Por tanto, como decíamos, sí podemos afirmar que, por encima de guerras estéticas y de planteamientos maximalistas, esta opción resulta absolutamente legítima cuando se trata de denunciar la lamentable situación de nuestra sociedad, porque creemos firmemente en la vigencia del compromiso del poeta, un compromiso que encuentre en la vocación la primera de sus propiedades, un compromiso con la poesía, con el lenguaje. Devendrá entonces, a partir de esta premisa, el compromiso con la realidad en la que vive, y no a la inversa, como piensan algunos con cierta propensión corporativa y de militancia, sea ésta del tipo que sea.
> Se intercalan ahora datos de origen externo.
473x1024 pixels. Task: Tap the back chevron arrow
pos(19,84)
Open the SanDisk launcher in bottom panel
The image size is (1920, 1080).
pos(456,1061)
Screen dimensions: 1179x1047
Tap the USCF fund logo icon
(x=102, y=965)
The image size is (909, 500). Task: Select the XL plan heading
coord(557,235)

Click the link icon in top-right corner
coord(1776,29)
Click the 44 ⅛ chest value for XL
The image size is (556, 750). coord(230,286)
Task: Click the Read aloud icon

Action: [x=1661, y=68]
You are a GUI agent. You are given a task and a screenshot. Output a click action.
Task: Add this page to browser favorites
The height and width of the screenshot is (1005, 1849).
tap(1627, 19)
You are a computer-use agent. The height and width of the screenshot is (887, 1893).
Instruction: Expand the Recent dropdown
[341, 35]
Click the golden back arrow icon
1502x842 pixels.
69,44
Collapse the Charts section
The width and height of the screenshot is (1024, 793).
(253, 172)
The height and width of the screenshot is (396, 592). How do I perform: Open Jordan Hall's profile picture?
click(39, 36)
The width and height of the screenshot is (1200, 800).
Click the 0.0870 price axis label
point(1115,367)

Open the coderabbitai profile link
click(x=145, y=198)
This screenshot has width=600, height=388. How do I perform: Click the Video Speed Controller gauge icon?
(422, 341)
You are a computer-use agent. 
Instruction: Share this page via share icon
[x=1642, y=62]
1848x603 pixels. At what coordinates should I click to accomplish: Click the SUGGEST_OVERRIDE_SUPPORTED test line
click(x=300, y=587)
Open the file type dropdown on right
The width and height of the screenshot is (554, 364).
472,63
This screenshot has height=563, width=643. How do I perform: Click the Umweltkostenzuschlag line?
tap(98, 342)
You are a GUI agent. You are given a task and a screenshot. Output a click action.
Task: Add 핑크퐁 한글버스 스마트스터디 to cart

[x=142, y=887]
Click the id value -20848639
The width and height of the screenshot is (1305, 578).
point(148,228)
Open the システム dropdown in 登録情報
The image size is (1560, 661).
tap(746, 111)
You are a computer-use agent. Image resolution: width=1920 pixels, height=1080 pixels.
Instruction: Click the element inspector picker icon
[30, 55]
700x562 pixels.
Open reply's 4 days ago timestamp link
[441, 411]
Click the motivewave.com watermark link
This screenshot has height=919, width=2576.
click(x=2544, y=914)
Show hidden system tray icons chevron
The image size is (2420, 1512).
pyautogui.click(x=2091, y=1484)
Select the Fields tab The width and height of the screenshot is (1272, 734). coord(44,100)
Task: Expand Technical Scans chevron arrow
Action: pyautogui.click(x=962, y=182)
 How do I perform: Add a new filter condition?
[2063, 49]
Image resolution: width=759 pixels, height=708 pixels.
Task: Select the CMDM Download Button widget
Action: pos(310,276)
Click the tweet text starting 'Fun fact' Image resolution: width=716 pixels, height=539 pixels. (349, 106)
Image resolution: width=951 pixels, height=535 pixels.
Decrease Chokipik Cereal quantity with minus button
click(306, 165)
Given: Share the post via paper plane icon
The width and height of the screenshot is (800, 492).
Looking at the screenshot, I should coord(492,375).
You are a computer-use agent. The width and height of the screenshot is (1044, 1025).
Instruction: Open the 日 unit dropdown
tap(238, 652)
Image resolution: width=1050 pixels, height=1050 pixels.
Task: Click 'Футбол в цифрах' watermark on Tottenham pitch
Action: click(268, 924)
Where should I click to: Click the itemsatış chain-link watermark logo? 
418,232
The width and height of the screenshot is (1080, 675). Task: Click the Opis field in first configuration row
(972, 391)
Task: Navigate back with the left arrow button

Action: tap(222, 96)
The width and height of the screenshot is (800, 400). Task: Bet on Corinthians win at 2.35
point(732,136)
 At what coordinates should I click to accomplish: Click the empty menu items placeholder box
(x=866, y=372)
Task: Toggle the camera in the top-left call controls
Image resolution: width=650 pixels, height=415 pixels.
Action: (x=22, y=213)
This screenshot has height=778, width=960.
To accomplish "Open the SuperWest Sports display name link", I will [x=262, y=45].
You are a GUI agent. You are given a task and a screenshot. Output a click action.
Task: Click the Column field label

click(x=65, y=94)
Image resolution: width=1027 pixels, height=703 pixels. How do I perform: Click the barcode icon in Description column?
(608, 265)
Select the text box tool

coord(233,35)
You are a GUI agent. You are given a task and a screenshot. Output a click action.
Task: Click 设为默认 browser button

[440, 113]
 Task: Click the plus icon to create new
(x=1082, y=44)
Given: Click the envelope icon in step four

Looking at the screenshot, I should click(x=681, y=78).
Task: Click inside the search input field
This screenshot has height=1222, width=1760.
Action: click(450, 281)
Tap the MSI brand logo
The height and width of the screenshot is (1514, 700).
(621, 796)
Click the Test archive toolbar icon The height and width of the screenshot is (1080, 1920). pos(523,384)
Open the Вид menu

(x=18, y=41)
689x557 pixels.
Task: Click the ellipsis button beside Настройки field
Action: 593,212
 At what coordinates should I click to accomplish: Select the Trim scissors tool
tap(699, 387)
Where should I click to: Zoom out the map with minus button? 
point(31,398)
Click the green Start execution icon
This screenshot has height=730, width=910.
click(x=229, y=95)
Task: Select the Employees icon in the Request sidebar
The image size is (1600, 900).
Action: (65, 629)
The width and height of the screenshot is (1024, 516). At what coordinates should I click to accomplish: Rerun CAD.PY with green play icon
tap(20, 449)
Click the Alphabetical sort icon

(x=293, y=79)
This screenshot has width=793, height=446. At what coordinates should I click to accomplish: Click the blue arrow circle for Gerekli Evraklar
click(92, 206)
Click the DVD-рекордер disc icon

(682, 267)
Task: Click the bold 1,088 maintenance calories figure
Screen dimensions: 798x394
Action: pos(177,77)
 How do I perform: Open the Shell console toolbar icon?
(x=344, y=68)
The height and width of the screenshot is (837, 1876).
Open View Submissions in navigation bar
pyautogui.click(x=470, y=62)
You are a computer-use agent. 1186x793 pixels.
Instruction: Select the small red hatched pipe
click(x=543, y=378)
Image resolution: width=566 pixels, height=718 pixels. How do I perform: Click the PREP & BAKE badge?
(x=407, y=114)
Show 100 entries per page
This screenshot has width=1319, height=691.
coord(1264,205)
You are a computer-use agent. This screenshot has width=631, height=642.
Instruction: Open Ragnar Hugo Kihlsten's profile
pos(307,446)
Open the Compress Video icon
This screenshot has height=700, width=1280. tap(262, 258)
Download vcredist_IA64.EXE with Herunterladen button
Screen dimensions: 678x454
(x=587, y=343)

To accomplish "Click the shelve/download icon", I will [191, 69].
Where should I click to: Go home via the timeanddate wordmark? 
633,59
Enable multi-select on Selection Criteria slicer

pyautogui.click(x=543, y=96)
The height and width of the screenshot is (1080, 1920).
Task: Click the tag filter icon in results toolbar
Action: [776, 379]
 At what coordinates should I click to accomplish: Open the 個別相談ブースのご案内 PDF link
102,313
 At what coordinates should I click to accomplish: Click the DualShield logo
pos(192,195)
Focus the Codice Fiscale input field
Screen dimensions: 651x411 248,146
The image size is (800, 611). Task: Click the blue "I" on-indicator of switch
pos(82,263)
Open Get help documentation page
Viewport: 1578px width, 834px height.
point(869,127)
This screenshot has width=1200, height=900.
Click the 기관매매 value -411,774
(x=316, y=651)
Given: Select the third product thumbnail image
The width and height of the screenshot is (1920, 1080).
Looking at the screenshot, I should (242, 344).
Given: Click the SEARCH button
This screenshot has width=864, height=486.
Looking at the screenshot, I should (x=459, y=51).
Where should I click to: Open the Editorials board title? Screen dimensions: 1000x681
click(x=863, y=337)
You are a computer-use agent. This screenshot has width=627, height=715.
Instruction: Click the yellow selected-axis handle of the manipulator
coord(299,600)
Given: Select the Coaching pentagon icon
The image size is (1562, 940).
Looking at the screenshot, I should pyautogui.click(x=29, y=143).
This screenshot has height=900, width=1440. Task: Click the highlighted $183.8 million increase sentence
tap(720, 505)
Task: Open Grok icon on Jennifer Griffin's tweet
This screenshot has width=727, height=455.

Citamos de nuevo a Cioran: «El vacío que vislumbramos en el fondo de las palabras evoca el que captamos en el fondo de las cosas: dos percepciones, dos experiencias en las que se opera la disyunción entre objetos y símbolos, entre la realidad y los signos» Escribir, por tanto, desde su singularidad con rigor, con humildad y con respeto por la palabra; escribir, decía Eliot, «De motivos revelados muy tarde y la conciencia/ de cosas mal hechas y hechas para el daño de los demás» como hizo Blas de Otero, es la forma más intensa de reconocerse a sí mismo en el rostro de los otros.
[1] ALARCOS LLORACH, EMILIO. Blas de Otero. Ediciones Nobel, S.A. Oviedo, 1996
[2]Ibid.
[3] OTERO, BLAS DE. Hojas de Madrid con La galerna. Edición de Sabina de la Cruz y Mario Hernández. Galaxia Gutenberg, Círculo de Lectores. Barcelona, 2010
*TEXTO LEÍDO EN EL ATENEO DE SANTANDER EL 5 DE JULIO DE 2016.